[Stored data]
· · · · ·

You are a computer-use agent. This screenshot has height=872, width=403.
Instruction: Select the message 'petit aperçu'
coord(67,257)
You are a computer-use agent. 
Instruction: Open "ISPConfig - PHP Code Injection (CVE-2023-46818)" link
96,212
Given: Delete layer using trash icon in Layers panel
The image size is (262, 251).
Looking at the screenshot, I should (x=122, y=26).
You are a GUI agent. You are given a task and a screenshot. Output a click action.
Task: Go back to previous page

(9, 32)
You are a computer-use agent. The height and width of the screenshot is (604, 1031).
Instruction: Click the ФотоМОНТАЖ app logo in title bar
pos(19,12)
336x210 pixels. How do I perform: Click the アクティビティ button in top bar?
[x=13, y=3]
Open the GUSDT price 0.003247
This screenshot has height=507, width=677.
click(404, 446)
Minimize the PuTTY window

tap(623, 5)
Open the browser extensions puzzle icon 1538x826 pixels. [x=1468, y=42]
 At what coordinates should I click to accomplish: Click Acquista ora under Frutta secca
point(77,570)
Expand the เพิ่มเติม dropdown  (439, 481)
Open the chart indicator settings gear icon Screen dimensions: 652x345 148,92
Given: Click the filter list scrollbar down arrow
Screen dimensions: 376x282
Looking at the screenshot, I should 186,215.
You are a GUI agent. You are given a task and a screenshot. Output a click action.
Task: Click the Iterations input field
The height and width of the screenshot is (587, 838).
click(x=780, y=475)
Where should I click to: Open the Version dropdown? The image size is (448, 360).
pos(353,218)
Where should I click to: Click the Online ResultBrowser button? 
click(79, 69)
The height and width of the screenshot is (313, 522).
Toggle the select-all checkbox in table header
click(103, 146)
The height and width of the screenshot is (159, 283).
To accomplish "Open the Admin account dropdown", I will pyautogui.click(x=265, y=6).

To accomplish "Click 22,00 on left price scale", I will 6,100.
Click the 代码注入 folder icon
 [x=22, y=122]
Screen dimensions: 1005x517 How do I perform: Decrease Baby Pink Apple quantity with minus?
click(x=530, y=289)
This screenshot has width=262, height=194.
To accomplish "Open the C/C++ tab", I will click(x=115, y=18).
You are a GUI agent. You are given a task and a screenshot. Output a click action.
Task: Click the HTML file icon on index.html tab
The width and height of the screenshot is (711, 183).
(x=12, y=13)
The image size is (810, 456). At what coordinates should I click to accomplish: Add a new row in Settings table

· · · · ·

### WHAT THIS TASK INVOLVES
Each entry must appear in the reply exactly as written.

### WRITTEN RESPONSE
You are a computer-use agent. This screenshot has height=872, width=403.
Instruction: Select the message 'petit aperçu'
coord(67,257)
You are a computer-use agent. 
Instruction: Open "ISPConfig - PHP Code Injection (CVE-2023-46818)" link
96,212
Given: Delete layer using trash icon in Layers panel
The image size is (262, 251).
Looking at the screenshot, I should (x=122, y=26).
You are a GUI agent. You are given a task and a screenshot. Output a click action.
Task: Go back to previous page

(9, 32)
You are a computer-use agent. The height and width of the screenshot is (604, 1031).
Instruction: Click the ФотоМОНТАЖ app logo in title bar
pos(19,12)
336x210 pixels. How do I perform: Click the アクティビティ button in top bar?
[x=13, y=3]
Open the GUSDT price 0.003247
This screenshot has height=507, width=677.
click(404, 446)
Minimize the PuTTY window

tap(623, 5)
Open the browser extensions puzzle icon 1538x826 pixels. [x=1468, y=42]
 At what coordinates should I click to accomplish: Click Acquista ora under Frutta secca
point(77,570)
Expand the เพิ่มเติม dropdown  (439, 481)
Open the chart indicator settings gear icon Screen dimensions: 652x345 148,92
Given: Click the filter list scrollbar down arrow
Screen dimensions: 376x282
Looking at the screenshot, I should 186,215.
You are a GUI agent. You are given a task and a screenshot. Output a click action.
Task: Click the Iterations input field
The height and width of the screenshot is (587, 838).
click(x=780, y=475)
Where should I click to: Open the Version dropdown? The image size is (448, 360).
pos(353,218)
Where should I click to: Click the Online ResultBrowser button? 
click(79, 69)
The height and width of the screenshot is (313, 522).
Toggle the select-all checkbox in table header
click(103, 146)
The height and width of the screenshot is (159, 283).
To accomplish "Open the Admin account dropdown", I will pyautogui.click(x=265, y=6).

To accomplish "Click 22,00 on left price scale", I will 6,100.
Click the 代码注入 folder icon
 [x=22, y=122]
Screen dimensions: 1005x517 How do I perform: Decrease Baby Pink Apple quantity with minus?
click(x=530, y=289)
This screenshot has width=262, height=194.
To accomplish "Open the C/C++ tab", I will click(x=115, y=18).
You are a GUI agent. You are given a task and a screenshot. Output a click action.
Task: Click the HTML file icon on index.html tab
The width and height of the screenshot is (711, 183).
(x=12, y=13)
The image size is (810, 456). At what coordinates should I click to accomplish: Add a new row in Settings table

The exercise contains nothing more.